The cost of keeping one person with SMI in a nursing home per year is around $88,000. It has been estimated that to support a person with mental illness in the community would cost, on average, $44,000.

A solution to this would be to convert abandoned hotels, larger school or office buildings into housing in the Hartford area. This would help reduce urban blight that one cannot miss driving through the metropolitan area.

The problem of urban decay is not new. Like many other urban centers, Because of shifts in population, the economy, poverty and declining political influence, Hartford is struggling with urban blight and its associated problems, including crime, the decrease of economic opportunities, unsafe public spaces, drug problems, etc.
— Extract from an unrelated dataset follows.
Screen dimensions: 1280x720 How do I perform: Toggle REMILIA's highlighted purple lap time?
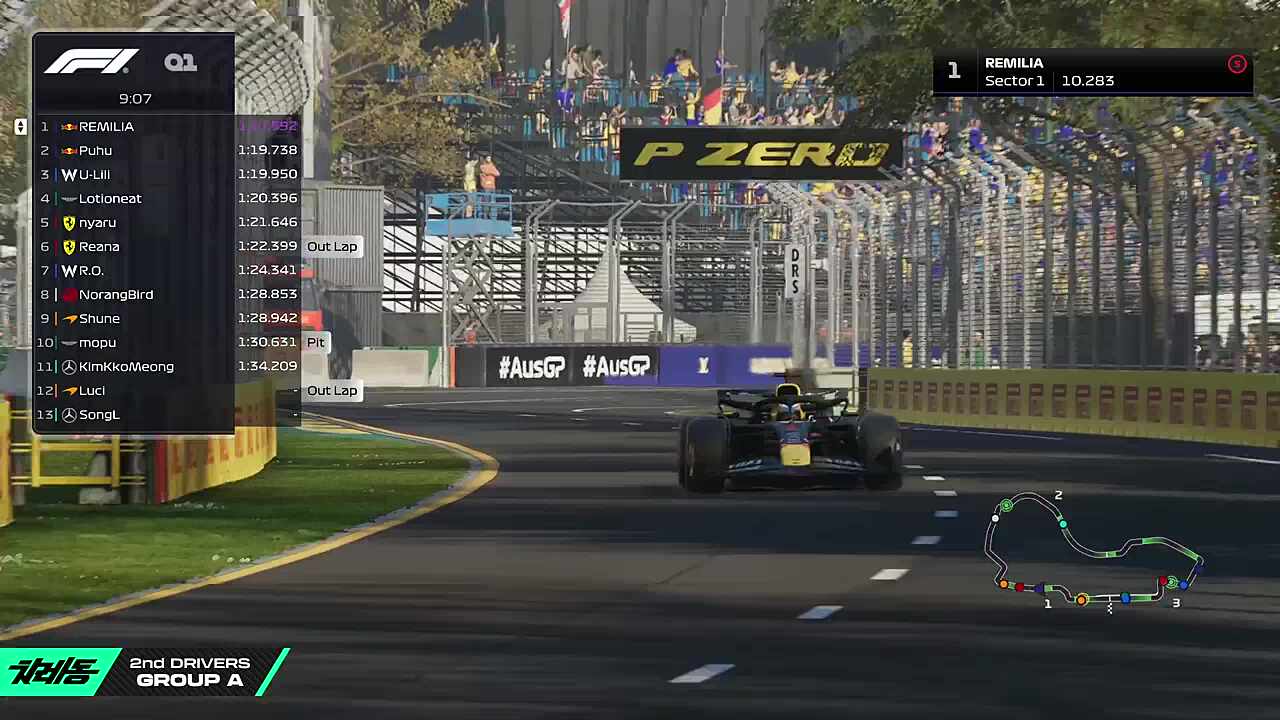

Correction of this problem requires that there be a positive interaction between an economic upswing and controlled social behaviors on the one hand, and a city’s physical infrastructure on the other. Combining the needs of the SMI population and slowing down the progression of urban blight could be mutually beneficial.

As a registered nurse who has been transitioning people with severe mental illness into the Greater Hartford community from nursing homes for the past two years, I suggest these steps:

*  We need a building that can house as many people as possible in private and semi-private apartments. Think old hotels, apartment building and school buildings;

*  We need an expansion of the HUD Shelter Plus Care Program to support the renovation, construction, updating, retrofitting, cleaning and accessibility-adding part of this task;

*  We need a band of roving case managers and other mental health professionals to scour the streets, nursing homes, hospitals, shelters to talk to individuals and assess them, and to attempt to meet their needs in a meaningful way;

*   We need a safe, beautiful place that is social model-based vs. medical model based, that will provide programs that will address the biggest problems that people with SMI face when trying to live independently: medication management, maintenance of mental and physical health, cooking, home maintenance, hygiene and social safety;

*  We need a place that will be accepted into the community for its safety, service and beauty.

We need to use the boarded up buildings and bring a community back to life for everyone who lives there, a place that will protect some of their compromised citizens and encourage them to live a meaningful life.